[Data section]
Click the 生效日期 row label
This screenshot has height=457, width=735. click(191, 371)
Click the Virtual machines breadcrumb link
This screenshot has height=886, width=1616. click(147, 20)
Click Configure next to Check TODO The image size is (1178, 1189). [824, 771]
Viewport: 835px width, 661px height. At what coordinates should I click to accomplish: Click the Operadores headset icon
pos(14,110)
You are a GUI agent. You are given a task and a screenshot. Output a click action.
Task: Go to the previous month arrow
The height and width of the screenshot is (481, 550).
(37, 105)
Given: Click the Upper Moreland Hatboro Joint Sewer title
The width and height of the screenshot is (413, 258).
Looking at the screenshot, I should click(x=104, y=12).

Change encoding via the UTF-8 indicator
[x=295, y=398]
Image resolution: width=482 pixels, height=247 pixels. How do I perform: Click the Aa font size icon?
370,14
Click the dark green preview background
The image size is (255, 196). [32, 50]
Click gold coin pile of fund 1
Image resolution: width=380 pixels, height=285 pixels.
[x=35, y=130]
[/Data section]
- Work instruction:
Exact repetition of every record is required.

- Solution:
Click the 生效日期 row label
This screenshot has height=457, width=735. click(191, 371)
Click the Virtual machines breadcrumb link
This screenshot has height=886, width=1616. click(147, 20)
Click Configure next to Check TODO The image size is (1178, 1189). [824, 771]
Viewport: 835px width, 661px height. At what coordinates should I click to accomplish: Click the Operadores headset icon
pos(14,110)
You are a GUI agent. You are given a task and a screenshot. Output a click action.
Task: Go to the previous month arrow
The height and width of the screenshot is (481, 550).
(37, 105)
Given: Click the Upper Moreland Hatboro Joint Sewer title
The width and height of the screenshot is (413, 258).
Looking at the screenshot, I should click(x=104, y=12).

Change encoding via the UTF-8 indicator
[x=295, y=398]
Image resolution: width=482 pixels, height=247 pixels. How do I perform: Click the Aa font size icon?
370,14
Click the dark green preview background
The image size is (255, 196). [32, 50]
Click gold coin pile of fund 1
Image resolution: width=380 pixels, height=285 pixels.
[x=35, y=130]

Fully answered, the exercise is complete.